If I Told You So by Timothy Woodward
Sean Jackson’s choice is to take a landscaping job in Georgia with his father, or to stay in his small New Hampshire hometown and take a job at the local ice cream shop. He stays home and deals with the pressures of a young man who struggles with trying to tell his father that he is gay.

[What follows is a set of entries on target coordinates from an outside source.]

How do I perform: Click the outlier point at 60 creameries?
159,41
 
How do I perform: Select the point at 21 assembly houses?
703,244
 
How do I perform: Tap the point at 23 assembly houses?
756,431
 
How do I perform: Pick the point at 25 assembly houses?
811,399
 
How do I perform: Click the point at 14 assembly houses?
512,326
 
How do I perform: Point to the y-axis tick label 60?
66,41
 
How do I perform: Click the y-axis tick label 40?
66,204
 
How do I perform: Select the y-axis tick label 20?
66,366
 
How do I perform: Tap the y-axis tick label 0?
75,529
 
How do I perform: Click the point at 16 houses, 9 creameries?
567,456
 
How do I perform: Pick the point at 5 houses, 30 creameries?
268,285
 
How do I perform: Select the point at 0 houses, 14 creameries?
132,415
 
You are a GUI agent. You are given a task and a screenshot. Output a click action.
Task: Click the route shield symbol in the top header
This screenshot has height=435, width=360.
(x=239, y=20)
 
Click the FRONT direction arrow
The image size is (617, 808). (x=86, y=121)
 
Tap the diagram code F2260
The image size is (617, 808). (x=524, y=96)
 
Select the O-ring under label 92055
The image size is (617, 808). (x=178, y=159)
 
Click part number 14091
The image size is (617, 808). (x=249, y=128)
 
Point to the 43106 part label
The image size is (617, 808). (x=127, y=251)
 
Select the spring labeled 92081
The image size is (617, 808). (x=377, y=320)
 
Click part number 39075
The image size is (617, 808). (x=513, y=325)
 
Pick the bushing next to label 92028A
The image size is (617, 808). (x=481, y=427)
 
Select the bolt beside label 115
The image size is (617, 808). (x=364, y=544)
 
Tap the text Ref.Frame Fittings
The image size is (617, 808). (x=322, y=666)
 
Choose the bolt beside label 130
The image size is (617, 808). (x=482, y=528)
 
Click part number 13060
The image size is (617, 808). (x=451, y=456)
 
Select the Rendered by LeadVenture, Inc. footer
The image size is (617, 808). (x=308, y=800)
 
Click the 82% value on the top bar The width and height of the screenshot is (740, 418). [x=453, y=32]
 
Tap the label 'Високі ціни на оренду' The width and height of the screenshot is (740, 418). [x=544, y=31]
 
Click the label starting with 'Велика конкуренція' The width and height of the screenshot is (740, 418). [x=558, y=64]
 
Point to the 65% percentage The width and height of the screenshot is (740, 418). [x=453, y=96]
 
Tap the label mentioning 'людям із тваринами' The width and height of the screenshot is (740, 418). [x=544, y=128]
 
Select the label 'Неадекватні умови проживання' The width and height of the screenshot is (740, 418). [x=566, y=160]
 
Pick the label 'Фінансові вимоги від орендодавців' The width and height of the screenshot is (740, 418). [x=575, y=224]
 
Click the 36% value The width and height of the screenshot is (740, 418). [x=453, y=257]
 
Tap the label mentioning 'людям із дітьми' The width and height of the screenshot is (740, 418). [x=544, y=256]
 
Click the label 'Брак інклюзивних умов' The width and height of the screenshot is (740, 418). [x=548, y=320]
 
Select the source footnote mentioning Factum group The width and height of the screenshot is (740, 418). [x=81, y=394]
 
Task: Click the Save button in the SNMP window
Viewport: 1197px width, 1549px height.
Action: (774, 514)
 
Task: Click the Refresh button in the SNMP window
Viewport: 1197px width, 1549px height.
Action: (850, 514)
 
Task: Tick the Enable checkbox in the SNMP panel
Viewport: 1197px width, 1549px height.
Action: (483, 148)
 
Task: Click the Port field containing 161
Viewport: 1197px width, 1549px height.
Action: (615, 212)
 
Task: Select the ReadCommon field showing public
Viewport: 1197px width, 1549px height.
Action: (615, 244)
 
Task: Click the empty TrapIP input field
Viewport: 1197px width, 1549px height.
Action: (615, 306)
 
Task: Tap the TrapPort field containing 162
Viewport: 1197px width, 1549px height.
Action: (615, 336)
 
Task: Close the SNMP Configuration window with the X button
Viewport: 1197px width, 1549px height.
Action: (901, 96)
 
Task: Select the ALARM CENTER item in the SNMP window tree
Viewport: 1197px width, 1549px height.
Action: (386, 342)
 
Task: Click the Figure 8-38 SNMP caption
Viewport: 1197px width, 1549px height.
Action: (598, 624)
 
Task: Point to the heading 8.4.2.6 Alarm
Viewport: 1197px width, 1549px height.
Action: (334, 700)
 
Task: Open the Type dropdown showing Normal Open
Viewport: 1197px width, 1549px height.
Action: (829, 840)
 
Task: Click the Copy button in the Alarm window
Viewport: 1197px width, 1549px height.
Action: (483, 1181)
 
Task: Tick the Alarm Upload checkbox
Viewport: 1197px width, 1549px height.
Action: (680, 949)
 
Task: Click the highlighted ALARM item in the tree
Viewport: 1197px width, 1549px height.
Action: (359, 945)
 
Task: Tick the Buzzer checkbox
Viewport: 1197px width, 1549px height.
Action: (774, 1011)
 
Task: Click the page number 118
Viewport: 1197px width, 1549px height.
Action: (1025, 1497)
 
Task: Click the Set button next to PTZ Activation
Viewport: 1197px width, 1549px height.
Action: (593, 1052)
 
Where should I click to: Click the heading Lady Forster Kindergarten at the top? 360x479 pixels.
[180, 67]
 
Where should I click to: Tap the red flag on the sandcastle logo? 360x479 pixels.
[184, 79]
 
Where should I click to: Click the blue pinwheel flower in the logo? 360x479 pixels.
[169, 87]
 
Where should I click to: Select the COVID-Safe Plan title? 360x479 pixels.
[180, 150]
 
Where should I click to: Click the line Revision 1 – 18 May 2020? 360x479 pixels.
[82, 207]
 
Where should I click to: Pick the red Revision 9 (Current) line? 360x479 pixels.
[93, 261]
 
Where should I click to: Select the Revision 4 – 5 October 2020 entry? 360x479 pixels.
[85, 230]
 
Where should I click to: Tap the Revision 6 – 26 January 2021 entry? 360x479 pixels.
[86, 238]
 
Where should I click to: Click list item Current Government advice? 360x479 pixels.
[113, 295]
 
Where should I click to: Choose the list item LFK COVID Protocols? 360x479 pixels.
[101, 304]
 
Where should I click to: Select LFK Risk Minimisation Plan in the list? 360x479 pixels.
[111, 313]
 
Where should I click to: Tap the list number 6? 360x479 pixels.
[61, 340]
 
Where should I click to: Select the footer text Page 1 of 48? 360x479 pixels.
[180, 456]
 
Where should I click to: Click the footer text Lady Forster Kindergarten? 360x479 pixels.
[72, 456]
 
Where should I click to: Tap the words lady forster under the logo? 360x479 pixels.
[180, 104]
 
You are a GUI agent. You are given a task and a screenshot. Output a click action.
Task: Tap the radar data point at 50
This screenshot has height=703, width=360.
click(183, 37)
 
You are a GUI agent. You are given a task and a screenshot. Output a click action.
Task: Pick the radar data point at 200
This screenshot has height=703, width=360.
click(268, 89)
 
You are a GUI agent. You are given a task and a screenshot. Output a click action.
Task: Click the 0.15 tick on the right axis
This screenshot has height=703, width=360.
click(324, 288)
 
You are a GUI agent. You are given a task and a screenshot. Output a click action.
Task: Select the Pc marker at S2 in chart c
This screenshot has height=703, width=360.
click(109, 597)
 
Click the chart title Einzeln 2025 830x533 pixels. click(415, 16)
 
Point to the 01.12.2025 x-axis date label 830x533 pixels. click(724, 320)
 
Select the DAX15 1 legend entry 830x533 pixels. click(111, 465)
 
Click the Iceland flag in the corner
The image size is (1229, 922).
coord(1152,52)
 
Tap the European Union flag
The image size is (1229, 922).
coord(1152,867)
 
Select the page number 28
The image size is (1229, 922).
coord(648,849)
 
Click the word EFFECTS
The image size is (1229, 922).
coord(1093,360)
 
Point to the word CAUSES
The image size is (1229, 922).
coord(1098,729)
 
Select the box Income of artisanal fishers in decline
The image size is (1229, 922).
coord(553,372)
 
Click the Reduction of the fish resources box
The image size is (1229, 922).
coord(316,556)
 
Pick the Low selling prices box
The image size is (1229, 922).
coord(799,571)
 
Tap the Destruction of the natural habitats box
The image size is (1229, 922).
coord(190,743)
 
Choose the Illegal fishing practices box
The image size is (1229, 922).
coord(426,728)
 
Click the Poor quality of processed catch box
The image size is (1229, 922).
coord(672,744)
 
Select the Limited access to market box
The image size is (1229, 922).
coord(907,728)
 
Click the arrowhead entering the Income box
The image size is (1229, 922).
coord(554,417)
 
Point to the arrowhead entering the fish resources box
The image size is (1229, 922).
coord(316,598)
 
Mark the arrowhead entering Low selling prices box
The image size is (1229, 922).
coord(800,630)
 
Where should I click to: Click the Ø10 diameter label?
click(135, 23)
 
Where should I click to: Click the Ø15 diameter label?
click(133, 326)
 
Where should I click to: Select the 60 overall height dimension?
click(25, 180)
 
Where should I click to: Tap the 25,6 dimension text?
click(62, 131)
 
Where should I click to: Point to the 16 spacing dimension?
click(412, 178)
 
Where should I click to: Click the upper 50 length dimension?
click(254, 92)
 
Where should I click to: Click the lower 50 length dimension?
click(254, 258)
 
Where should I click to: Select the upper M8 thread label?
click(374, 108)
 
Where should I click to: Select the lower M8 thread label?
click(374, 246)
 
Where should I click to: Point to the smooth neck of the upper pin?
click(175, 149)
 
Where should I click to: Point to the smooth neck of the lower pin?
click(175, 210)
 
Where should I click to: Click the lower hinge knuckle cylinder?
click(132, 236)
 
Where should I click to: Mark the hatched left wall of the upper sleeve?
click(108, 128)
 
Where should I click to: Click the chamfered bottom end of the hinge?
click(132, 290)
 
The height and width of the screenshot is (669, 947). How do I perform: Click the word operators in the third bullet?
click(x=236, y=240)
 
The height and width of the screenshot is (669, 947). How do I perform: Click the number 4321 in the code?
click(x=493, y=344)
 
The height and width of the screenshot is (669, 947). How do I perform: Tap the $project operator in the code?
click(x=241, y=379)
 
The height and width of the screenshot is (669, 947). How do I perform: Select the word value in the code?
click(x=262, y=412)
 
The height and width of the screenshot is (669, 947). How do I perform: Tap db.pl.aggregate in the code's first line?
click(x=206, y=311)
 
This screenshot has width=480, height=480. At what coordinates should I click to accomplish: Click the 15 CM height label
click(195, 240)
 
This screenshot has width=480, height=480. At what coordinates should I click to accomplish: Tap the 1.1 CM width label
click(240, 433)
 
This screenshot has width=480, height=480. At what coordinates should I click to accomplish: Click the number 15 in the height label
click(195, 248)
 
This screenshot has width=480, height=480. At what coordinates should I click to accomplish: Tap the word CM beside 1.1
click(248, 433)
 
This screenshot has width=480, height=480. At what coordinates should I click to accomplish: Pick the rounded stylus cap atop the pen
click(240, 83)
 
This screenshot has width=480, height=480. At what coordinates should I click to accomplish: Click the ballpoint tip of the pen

Aristotle and Dante Discover the Secrets of the Universe by Benjamin Alire Sáenz
Ari Mendoza is an angry loner with a brother in prison, but when he meets Dante and they become friends, Ari starts to ask questions about himself, his parents, and his family that he has never asked before.
The Difference Between You and Me by Madeleine George
Jesse is having secret trysts with Emily, the popular student council vice president, but when they find themselves on opposite sides of a major issue and Jesse becomes more involved with a student activist, they must make a difficult decision.
Freakboy by Kristin Elizabeth Clark
Told from three viewpoints; Brendan, a wrestler, struggles to come to terms with his place on the transgender spectrum while Vanessa, the girl he loves, and Angel, a transgender acquaintance, try to help.
Love Drugged by James Klise
Jamie Baes has a simple strategy for surviving high school: fit in, keep a low profile, and above all, protect his secret–he’s gay. When a classmate discovers the truth, Jamie does all he can to change who he is.
Ash by Malinda Lo
In this variation on the Cinderella story, Ash grows up believing in the fairy realm that the king and his philosophers have sought to suppress, until one day she must choose between a handsome fairy cursed to love her and the King’s Huntress whom she loves.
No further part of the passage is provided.